BY EMMA UJAH & FUNMI OLASUPO
IN response to the favorable domestic market environment, twenty Nigerian corporate organisations have raised long-term capital of over N299 billion from the domestic debt market between 2005 and 2012 to fund the development of the real sector.
Director General, Debt Management Office, DMO, Dr. Abraham Nwankwo, who made the disclosure during a one-day retreat organised for members of the Finance Correspondents Association of Nigeria, FICAN, and Investment Journalists in Kaduna expressed delight over the level of achievement recorded so far.
Nwankwo noted that “Opportunities exist for growth in terms of number and diversity of debt issuers, range of instruments, size and investor base.
“The International Finance Corporation, IFC, a member of the World Bank Group, in March 2013, issued a Naira denominated debt instrument worth US$76 million in the domestic debt market and thereby established a benchmark for other international bond issuers to tap the growing Naira bond market.”

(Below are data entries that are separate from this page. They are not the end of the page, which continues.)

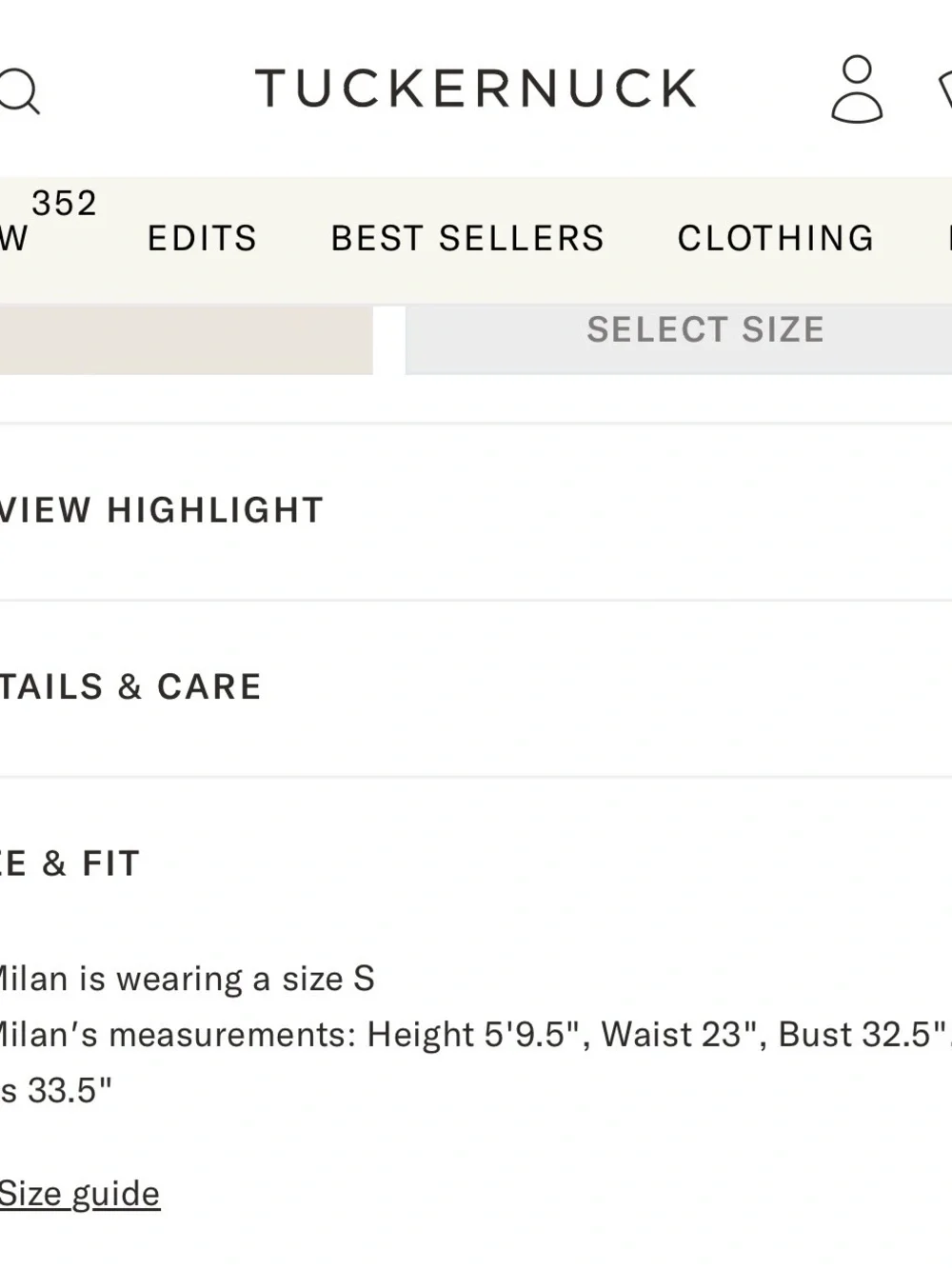Viewport: 952px width, 1269px height.
Task: Open the BEST SELLERS menu
Action: pos(467,238)
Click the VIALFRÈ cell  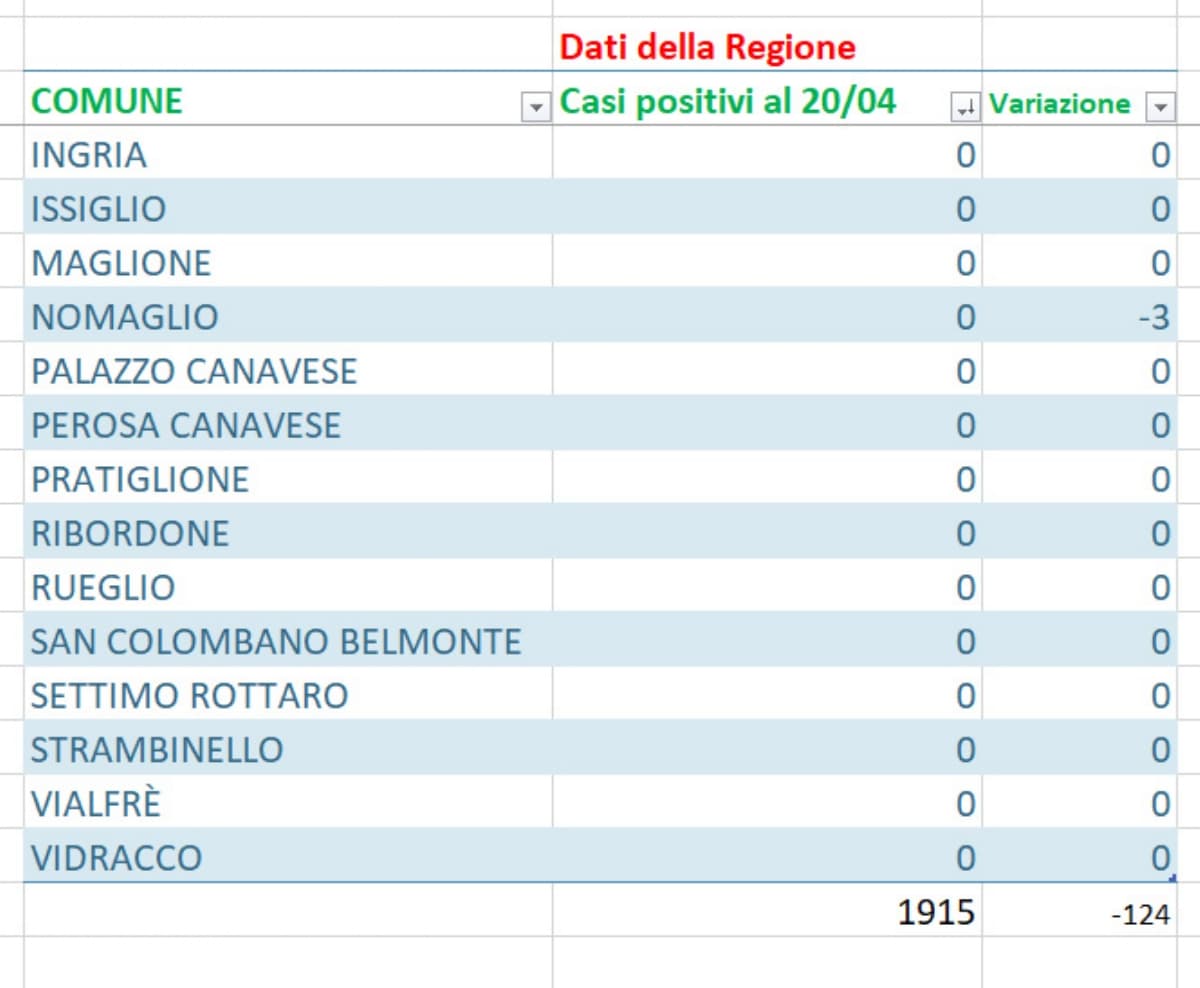pos(96,803)
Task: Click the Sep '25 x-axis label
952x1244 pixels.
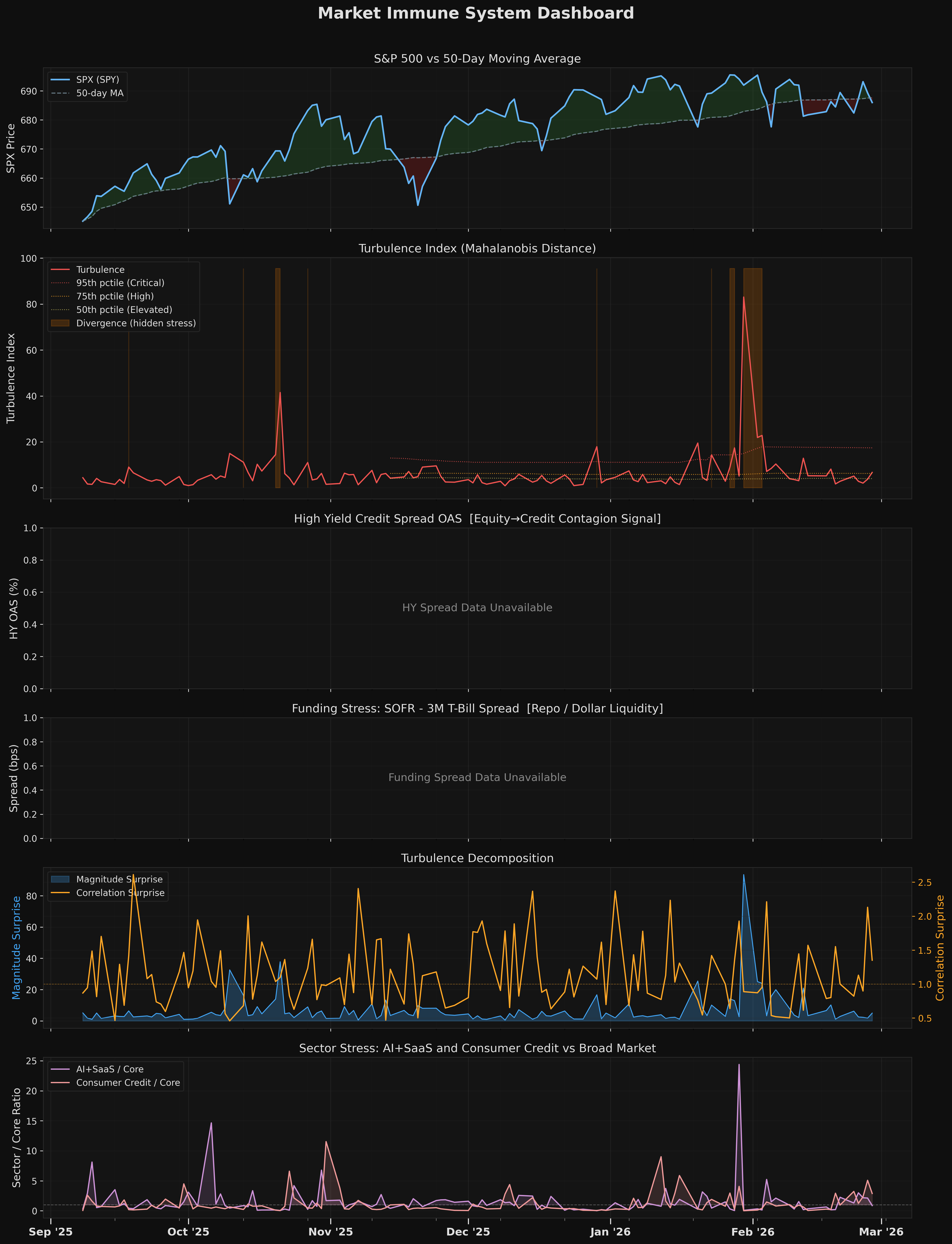Action: tap(51, 1232)
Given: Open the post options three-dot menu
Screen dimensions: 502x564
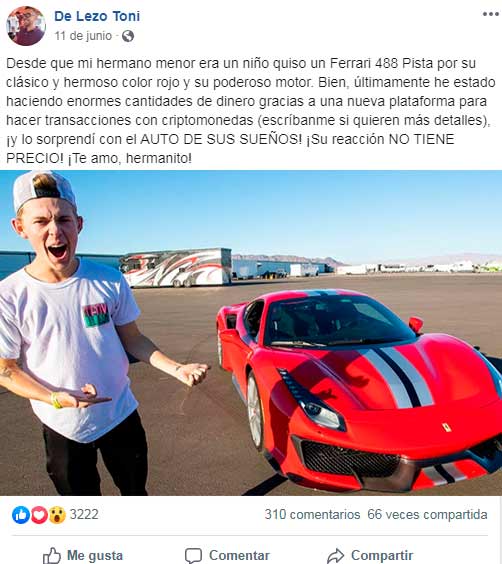Looking at the screenshot, I should pos(490,14).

He added that “Prior to the establishment of the DMO in 2000, the challenges of Public Debt Management were inadequate debt data recording system and poor information flow across agencies, complicated and inefficient debt service arrangements, which led to penalties that added to the debt stock, lack of consistent well-defined borrowing policies and public debt management strategies.
“Grossly underdeveloped and weak domestic debt market characterised by structural and systematic defects aggravated the country’s debt management challenges, thereby leading to unsustainable debt profile.”
However, following the historic Paris and London Club debt exist of 2005 and 2006, Nwankwo maintained that “topmost in the DMO’s priorities was the need to articulate a domestic debt management strategy for the government by using a market-based approach to raise finance in the domestic debt market to meet government’s borrowing needs at minimal cost and prudent degree of risks.”
Also, because there is need to create a market for long-term debt instruments, which the private sector can build upon to raise funds for the funding of long-term investment in real sector, it was discovered that it is necessary to develop the domestic bond market as part of the overall program for the development of the financial sector.
Successfully addressing some of the challenges and constraints that faced Nigeria’s public debt management, the DMO has created windows of opportunities for the private sector to raise long-term capital for the development of the real sector and infrastructure.
Already, some private sector firms have explored and exploited these opportunities both in the domestic bond market and in the international capital market.